Note: UTIL distribution is estimated
The below chart shows how the value of hitters converges across all positions by the time you reach ‘Replacement Value’ or, in other words, the Free Agency wire. If there are any inequities where a certain position has greater depth, the UTIL slot will exploit it (and that doesn’t even account for Bench). So if one used a true ‘replacement value’ estimate by position, there would be little to no positional adjustment despite the fact that, all statistical equal, a player with C, 2B, or SS eligibility is more valuable than someone with 1B or OF eligibility. By using ‘average’ player value, the differences in offensive value among the top-end players can be taken into account providing a better reflection of a player’s value vs. the players owned on your competitors’ teams.
Note: Based on 2009 data with value estimated by using Tom Tango’s formula of HR + SB + (H – .27*AB) + R/3 + RBI/3
b) Point Shares estimates a player’s impact on the average team vs. their impact on a replacement-level team.
Let’s say it’s draft day in a 12 team MLB league and your team looks like a keg-league softball team. All power, no SBs. There is no doubt that, should you keep that roster, you will finish first in HRs and last in SBs. If you trade Ryan Howard for Jacoby Ellsbury, you may see no impact in HR/RBI and gain 6 points in SB. If the other team was built like a Herzog-era Cardinals team, they might see a lift in HR/RBI with little to no impact on SBs.
These are extreme cases of course. It’s rare that a random team is destined to be in last place for a statistic (random meaning that we’re not talking about a specific team that was on auto-pilot for draft day or is managed by that doofus in your office) . So let’s say the odds are 11-1 a team in a 12-team league would finish last in a statistic. It wouldn’t make sense to value Ellsbury’s SBs the way that the most SB-desperate team would value them, right?
Well, that would be precisely the way a ‘replacement-level’ methodology would look at it.

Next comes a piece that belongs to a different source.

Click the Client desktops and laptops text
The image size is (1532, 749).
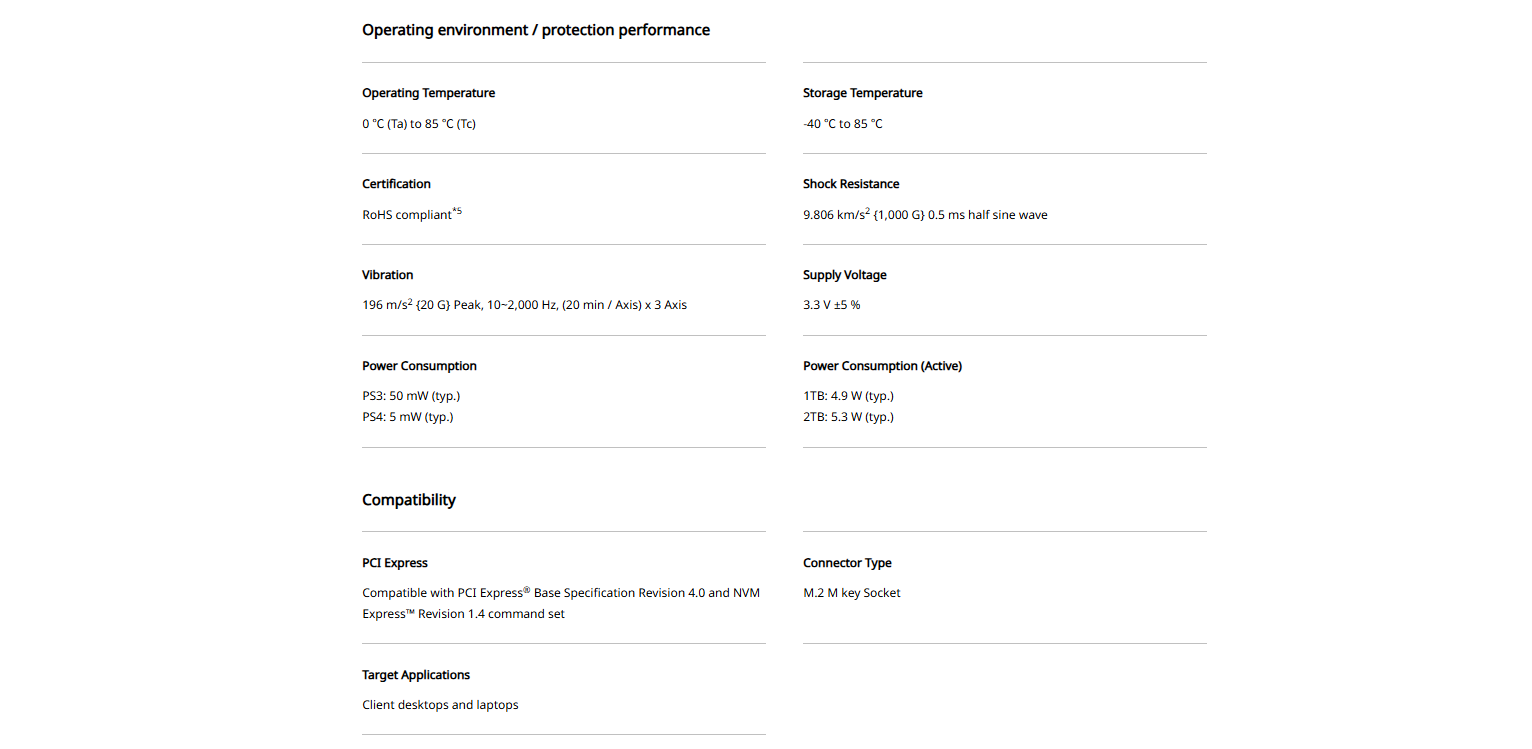[x=440, y=705]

If we look at things from an average perspective, you would give equal probability that a team would finish in 1st place through 12th place for each stat. If the best team is at 120 points and the worst at 10 points, the average team is at 65 points ((120+10)/2) or 6.5 points per category. For a team to have 6.5 points per category, we need to assume they are average at every position vs. has a replacement-level player.

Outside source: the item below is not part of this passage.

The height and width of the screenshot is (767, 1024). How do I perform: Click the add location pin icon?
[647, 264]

3) What is the highest/lowest score possible?
Theoretically, the best/worst possible Point Shares score for a category would be +/- 5.5 pts in each category (moving someone from 6.5 to 12 or 1). Any other league size, just divide the team total by 2 and subtract 0.5 (10 team = 4.5). A simpler way of looking at it would be to consider how one would calculate the average value per team of a player with 50 SBs. For the team that’s 1st in SBs, his value is 0. For the 2nd team, it could be worth +1. Take this to its logical conclusion and you get (0+1+2+3+4+5+6+7+8+9+10+11)/12. That’s 66/12 = 5.5.
Note: The highest points within a single category in 2010 Point Shares v1 is Jacoby Ellsbury’s 3.6 points in SB.